Mme Ziadeh a dûment condamné l’attaque contre le canal Ibar-Lepenac/Ibër-Lepenc, le 29 novembre, et demandé une enquête. S’agissant de l’incident survenu à Banjska/Banjskë, elle a plaidé pour des procédures judiciaires équitables et indépendantes. Elle s’est également dite préoccupée par le lancement d’un engin explosif contre le bureau de poste de Zvečan/Zveçan, le 1er avril, qui a causé des dégâts matériels. Elle a souligné le rôle central de l’Inspection générale de la police du Kosovo pour garantir des enquêtes indépendantes sur les allégations d’usage excessif de la force et de mauvais traitements par des policiers dans le nord du Kosovo, y compris à l’encontre de mineurs.
Les conclusions de ces enquêtes doivent être rendues publiques afin de promouvoir la transparence et la confiance dans les institutions, a insisté Mme Ziadeh, avant d’encourager les autorités à donner suite aux recommandations des procédures spéciales des Nations Unies, notamment en recourant davantage à des alternatives à la détention provisoire.
Préoccupée par les actes qui ont visé une église orthodoxe serbe, la Représentante spéciale a appelé les parties à respecter les lieux de culte et à promouvoir la tolérance.
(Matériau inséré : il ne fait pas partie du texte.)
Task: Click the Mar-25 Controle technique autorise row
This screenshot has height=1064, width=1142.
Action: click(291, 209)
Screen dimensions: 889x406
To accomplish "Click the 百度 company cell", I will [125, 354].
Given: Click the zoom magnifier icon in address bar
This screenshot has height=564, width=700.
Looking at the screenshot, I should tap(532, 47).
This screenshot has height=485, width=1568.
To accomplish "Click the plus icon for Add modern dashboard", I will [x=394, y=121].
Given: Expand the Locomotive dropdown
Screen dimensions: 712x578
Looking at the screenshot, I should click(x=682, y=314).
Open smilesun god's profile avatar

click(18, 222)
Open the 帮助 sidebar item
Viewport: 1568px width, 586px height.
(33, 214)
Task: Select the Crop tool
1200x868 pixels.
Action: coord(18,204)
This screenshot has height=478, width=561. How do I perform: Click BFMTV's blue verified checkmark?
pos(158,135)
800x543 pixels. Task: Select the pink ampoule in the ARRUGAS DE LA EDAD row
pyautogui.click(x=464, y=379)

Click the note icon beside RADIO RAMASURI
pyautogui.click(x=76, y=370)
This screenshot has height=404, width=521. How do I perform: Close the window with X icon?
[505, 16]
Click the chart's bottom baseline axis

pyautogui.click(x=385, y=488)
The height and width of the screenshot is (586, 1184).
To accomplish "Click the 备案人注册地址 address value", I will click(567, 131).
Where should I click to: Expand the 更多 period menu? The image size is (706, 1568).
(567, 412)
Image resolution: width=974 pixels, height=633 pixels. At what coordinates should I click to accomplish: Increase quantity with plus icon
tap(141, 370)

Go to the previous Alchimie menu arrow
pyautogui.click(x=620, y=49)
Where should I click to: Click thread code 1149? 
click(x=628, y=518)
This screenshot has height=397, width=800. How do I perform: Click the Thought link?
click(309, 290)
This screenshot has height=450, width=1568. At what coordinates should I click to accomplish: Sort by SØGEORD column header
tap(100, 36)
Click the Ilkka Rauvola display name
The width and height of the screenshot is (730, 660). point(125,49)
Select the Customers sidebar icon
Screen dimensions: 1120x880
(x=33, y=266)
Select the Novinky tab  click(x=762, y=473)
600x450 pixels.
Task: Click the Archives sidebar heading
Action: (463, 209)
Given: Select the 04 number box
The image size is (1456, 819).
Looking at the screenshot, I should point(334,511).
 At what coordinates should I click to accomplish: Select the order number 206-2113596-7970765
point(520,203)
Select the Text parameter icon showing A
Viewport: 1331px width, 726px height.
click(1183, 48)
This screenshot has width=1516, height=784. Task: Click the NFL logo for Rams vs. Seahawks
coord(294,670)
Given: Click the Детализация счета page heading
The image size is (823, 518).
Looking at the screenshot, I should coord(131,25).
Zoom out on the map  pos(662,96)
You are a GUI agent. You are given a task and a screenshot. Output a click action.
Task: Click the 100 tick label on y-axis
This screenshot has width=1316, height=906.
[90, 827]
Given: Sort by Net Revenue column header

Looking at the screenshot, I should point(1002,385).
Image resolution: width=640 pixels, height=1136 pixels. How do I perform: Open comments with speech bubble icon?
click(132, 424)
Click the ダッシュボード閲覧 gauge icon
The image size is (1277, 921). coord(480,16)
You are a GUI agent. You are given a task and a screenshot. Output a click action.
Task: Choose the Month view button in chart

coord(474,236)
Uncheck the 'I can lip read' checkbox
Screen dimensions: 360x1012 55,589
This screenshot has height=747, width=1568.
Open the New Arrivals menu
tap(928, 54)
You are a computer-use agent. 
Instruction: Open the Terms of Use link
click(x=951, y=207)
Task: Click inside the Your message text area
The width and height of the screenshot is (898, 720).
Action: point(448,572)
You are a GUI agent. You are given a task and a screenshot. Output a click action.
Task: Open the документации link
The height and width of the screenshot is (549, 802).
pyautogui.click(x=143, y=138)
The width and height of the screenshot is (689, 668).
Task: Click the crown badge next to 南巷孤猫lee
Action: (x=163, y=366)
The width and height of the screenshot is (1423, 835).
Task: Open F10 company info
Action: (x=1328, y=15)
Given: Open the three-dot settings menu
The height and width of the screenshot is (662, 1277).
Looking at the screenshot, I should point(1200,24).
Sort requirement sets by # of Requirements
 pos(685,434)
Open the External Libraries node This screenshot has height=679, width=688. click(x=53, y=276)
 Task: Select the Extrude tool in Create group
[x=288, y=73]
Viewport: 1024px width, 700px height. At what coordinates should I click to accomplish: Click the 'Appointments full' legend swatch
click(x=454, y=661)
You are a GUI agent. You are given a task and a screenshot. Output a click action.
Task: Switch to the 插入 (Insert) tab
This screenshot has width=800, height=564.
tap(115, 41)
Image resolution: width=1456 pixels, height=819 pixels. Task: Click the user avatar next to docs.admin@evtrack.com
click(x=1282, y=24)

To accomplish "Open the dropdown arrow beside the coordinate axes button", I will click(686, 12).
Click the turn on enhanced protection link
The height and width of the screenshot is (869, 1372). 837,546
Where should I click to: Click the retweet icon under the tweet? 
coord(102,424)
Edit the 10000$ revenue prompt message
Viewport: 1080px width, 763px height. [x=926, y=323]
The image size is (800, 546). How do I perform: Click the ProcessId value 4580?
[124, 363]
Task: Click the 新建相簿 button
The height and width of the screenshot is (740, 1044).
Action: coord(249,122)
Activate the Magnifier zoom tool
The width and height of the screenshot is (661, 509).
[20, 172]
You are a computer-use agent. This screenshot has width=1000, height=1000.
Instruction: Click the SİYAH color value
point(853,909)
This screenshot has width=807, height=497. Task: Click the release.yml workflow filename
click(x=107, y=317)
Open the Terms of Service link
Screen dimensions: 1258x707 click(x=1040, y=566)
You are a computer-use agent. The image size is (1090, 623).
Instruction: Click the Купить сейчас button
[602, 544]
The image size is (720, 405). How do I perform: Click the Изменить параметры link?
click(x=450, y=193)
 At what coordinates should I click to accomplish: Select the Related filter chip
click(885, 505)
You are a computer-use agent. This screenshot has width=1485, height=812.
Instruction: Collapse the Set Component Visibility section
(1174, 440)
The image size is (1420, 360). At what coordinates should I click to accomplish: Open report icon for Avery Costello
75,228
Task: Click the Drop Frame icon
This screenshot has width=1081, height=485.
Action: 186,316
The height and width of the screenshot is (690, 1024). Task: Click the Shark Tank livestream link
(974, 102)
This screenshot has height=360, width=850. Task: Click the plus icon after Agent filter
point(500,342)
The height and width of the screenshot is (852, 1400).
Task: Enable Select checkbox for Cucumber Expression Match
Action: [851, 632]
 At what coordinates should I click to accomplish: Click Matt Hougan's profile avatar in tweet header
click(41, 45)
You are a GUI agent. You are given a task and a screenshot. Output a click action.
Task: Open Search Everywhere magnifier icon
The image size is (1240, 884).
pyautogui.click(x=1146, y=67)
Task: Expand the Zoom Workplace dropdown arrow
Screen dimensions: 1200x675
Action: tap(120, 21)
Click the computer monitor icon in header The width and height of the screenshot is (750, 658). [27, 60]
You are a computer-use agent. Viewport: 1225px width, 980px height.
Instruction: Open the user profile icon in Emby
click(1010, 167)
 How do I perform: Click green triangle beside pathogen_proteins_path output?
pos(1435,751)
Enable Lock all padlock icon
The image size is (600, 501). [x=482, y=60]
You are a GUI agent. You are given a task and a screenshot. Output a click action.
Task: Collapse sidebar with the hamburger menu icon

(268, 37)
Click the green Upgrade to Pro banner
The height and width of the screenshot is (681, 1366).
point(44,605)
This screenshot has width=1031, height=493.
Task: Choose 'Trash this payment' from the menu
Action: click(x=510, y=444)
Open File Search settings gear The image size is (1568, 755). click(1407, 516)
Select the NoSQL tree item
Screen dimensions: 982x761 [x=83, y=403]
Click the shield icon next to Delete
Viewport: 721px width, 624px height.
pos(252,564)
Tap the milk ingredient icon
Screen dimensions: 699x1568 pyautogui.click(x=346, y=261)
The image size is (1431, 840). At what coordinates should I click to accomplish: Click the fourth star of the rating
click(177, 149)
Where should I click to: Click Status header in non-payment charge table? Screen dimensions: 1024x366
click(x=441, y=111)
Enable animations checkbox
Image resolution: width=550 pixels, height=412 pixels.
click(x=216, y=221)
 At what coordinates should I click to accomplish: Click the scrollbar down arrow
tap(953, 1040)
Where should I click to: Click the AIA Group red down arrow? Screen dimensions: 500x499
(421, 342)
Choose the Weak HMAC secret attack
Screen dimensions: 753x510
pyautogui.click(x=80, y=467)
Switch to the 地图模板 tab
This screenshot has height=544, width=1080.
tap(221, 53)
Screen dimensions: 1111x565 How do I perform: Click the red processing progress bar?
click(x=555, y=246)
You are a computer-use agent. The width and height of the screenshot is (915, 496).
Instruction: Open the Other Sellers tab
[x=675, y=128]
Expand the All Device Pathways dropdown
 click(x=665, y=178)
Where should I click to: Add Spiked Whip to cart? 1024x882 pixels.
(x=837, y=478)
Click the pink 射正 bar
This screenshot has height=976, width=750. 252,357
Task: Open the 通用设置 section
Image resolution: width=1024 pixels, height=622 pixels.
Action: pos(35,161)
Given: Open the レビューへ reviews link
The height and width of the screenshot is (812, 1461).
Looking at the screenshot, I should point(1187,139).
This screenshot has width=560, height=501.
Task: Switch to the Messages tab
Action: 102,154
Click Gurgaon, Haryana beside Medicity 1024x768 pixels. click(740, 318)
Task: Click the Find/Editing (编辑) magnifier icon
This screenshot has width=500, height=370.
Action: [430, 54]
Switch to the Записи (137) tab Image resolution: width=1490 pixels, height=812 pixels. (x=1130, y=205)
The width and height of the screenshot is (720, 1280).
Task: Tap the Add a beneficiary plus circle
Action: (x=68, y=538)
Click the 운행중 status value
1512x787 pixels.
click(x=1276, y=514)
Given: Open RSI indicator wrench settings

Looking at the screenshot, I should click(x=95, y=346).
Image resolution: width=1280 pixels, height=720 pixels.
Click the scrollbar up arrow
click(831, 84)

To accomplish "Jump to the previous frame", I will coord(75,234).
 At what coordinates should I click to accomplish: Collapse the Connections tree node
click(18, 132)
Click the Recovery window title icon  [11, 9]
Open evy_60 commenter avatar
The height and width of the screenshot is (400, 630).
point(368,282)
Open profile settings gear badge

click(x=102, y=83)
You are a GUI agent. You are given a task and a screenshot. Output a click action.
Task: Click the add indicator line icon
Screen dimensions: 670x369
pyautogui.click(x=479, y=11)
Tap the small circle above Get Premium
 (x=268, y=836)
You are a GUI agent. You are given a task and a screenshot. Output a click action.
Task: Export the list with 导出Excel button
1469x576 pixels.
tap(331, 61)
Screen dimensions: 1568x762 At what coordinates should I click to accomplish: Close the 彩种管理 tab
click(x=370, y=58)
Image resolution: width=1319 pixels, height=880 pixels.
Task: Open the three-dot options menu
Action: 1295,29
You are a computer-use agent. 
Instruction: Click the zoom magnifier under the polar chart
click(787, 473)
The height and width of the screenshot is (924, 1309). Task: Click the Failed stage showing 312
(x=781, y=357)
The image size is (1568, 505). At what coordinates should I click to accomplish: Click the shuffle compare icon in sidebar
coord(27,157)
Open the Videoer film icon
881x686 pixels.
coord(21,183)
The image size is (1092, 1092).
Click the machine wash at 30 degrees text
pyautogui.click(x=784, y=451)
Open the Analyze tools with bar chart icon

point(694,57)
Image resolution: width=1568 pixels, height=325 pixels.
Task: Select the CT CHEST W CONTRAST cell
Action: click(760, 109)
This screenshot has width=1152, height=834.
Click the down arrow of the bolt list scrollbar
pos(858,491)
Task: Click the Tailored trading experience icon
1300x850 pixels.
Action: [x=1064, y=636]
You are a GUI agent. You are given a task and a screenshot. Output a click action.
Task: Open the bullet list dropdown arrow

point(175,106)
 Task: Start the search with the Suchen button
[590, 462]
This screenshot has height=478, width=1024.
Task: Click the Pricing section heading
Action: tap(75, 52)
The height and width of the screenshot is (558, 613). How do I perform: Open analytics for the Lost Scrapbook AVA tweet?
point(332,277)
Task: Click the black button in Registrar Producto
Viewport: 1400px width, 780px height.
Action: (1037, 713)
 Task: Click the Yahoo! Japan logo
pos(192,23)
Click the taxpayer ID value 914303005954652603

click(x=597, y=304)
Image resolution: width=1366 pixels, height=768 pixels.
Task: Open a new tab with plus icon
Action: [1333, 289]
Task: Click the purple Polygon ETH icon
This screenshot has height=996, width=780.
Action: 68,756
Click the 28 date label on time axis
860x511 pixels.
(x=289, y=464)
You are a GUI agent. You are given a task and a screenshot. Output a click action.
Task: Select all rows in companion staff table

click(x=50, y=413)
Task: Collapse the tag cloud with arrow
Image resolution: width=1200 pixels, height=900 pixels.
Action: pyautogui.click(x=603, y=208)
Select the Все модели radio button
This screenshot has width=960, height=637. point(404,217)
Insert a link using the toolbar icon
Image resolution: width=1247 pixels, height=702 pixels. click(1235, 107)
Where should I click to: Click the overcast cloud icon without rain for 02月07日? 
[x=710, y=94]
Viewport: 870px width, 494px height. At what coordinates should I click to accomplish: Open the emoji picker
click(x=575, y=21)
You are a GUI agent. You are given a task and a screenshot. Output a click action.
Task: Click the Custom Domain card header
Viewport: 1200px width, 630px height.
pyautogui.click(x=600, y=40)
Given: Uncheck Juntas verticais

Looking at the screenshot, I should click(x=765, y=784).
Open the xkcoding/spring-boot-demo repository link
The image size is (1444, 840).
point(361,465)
Elle a réclamé la nomination rapide d’un commissaire aux langues pour assurer la protection et la promotion des droits linguistiques et préserver les droits des communautés minoritaires. Le rétablissement de la confiance reste fondamental pour favoriser un avenir stable et prospère pour toutes les communautés du Kosovo.
En la matière, la MINUK reste fermement engagée, a assuré sa Cheffe, en prenant des initiatives qui défendent l’état de droit, les droits humains et l’inclusion des femmes et des jeunes dans les processus de paix et de sécurité. La Mission encourage le dialogue interethnique et la lutte contre les appels à la division afin de remédier au déficit de confiance.
Le travail avec les jeunes reste au centre des projets de rétablissement de la confiance, a fait savoir la Représentante spéciale. Cela est particulièrement important car il y a de moins en moins de contacts entre les jeunes des différentes communautés. À cet égard, un projet qui comprend des visites conjointes dans les sites culturels et religieux de chacune des communautés a le mérite d’attirer les jeunes albanais, ashkali, bosniaques, roms, serbes et turcs. La Représentante spéciale a aussi fait part d’un projet innovant d’éducation aux sciences, technologie, ingénierie et mathématiques pour les filles des écoles rurales dans plusieurs communautés afin de préparer la prochaine génération de scientifiques et de dirigeantes.